What the task requires
Write out exactly the lines below that run from the one containing "You are a GUI" through the one containing "Partners (228, 15)", both included, with no other lines.

Source data
--------

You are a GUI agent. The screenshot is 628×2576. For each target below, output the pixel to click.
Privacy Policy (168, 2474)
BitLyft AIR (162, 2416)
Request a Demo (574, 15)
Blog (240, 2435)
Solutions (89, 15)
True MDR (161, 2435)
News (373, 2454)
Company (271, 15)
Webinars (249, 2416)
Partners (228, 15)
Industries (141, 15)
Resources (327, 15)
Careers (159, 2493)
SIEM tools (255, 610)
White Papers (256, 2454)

--------

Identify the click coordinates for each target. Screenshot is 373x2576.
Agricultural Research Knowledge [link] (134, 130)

--------

Solved problem
You are a GUI agent. The screenshot is 628×2576. For each target below, output the pixel to click.
Privacy Policy (168, 2474)
BitLyft AIR (162, 2416)
Request a Demo (574, 15)
Blog (240, 2435)
Solutions (89, 15)
True MDR (161, 2435)
News (373, 2454)
Company (271, 15)
Webinars (249, 2416)
Partners (228, 15)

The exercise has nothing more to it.